Given text section start
Relaxation-compensated CEST MRI in the spinal cord of multiple sclerosis patients at 3T

Alicia E Cronin1, Grace Sweeney1, Logan Prock1, Delaney Houston1, Isabella Stuart1, Colin D McKnight2, Francesca Bagnato3,4, Kristin P O'Grady1,2,5, and Seth A Smith1,2,5
1Vanderbilt University Institute of Imaging Science, Vanderbilt University Medical Center, Nashville, TN, United States, 2Department of Radiology and Radiological Sciences, Vanderbilt University Medical Center, Nashville, TN, United States, 3Department of Neurology, Vanderbilt University Medical Center, Nashville, TN, United States, 4Department of Neurology, Nashville VA Medical Center, TN Valley Healthcare System, Nashville, TN, United States, 5Department of Biomedical Engineering, Vanderbilt University, Nashville, TN, United States

Synopsis

Keywords: Spinal Cord, Multiple Sclerosis

Motivation: Clinical MR imaging is insensitive to underlying biochemical changes that may precede inflammatory multiple sclerosis (MS) lesions. Detecting tissue changes in early disease pathology could be significant for diagnosis and prognosis.

Goal(s): Evaluate AREX (apparent exchange-dependent relaxation rate) sensitivity to alternative amide chemical exchange saturation transfer (CEST) methods in the spinal cord of MS patients.

Approach: 32 healthy controls and 36 MS patients were imaged, and differences between amide CEST contrasts (both uncorrected and magnetization transfer (MT) corrected) were explored.

Results: Removing MT contributions and T1-relaxation decreases the heterogeneity in the healthy spinal cord and shows variation in the cord of MS patients.

Impact: Initial results suggest that AREX shows improvement over alternative methods and could offer increased sensitivity to biochemical changes in the spinal cord of MS patients.
Given text section end
Supplied material section start
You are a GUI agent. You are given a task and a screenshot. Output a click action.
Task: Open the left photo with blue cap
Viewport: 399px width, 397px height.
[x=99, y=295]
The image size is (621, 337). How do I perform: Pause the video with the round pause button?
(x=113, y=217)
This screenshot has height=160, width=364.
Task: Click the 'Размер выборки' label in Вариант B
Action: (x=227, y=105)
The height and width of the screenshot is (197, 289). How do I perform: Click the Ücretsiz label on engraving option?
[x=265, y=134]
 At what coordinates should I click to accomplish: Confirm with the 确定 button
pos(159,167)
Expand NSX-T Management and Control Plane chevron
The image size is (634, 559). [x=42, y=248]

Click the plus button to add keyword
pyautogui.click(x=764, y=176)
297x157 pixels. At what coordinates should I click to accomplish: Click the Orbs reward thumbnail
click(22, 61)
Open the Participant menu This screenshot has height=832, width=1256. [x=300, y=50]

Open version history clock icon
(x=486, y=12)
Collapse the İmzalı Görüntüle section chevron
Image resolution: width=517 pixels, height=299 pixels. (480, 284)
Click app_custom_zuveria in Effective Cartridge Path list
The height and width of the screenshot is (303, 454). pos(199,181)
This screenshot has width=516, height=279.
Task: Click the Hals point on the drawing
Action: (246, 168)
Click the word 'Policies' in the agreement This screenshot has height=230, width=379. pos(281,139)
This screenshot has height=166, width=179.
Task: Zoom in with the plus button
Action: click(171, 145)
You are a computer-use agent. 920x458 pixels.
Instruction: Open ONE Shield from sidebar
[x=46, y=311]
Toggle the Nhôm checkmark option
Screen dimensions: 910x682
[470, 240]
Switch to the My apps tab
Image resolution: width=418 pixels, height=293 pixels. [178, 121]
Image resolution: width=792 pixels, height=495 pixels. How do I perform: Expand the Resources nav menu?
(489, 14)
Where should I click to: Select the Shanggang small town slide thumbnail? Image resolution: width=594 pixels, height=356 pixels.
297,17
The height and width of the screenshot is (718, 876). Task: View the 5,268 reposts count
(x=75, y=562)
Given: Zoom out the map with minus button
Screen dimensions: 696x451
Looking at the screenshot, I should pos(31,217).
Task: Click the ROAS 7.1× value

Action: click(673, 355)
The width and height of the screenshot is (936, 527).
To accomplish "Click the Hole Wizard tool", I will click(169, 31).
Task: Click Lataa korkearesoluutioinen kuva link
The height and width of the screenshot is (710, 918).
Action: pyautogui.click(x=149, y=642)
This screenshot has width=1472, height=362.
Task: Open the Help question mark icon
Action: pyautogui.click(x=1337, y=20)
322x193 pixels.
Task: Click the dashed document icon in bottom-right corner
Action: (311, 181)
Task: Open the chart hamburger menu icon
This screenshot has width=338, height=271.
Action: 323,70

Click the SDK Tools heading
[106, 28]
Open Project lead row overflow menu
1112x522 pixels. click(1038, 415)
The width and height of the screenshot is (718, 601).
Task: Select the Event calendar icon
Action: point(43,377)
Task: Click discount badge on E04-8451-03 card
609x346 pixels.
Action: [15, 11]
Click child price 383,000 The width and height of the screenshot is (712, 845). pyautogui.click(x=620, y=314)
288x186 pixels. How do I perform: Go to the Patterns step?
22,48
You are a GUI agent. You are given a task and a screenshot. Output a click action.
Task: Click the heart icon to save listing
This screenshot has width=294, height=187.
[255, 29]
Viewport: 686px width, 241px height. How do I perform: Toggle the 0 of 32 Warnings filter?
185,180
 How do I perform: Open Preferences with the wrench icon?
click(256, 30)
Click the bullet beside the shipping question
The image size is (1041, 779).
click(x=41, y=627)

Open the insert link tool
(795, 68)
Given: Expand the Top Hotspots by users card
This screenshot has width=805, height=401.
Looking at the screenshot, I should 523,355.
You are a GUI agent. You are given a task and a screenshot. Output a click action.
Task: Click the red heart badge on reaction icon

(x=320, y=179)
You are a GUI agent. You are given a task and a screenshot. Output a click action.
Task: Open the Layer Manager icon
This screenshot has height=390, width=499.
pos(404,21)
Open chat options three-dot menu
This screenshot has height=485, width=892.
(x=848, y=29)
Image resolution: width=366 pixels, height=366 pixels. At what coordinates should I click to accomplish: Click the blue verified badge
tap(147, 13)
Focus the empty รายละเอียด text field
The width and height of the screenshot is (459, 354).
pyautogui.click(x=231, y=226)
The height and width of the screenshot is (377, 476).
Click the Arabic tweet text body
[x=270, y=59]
Supplied material section end
Study questions:
A - In the abstract, list every label that introduces a part of the text after the "Synopsis" heading.
B - According to the abstract, how many MS patients were imaged?
C - Rewrite the abstract from "Goal(s): Evaluate AREX" up to and including "changes in the spinal cord of MS patients.", swapping "explored" for "examined".
Rely only on the abstract when answering.

Answers below:
A - Keywords, Motivation, Goal(s), Approach, Results, Impact

B - 36 MS patients were imaged.

C -
Goal(s): Evaluate AREX (apparent exchange-dependent relaxation rate) sensitivity to alternative amide chemical exchange saturation transfer (CEST) methods in the spinal cord of MS patients.

Approach: 32 healthy controls and 36 MS patients were imaged, and differences between amide CEST contrasts (both uncorrected and magnetization transfer (MT) corrected) were examined.

Results: Removing MT contributions and T1-relaxation decreases the heterogeneity in the healthy spinal cord and shows variation in the cord of MS patients.

Impact: Initial results suggest that AREX shows improvement over alternative methods and could offer increased sensitivity to biochemical changes in the spinal cord of MS patients.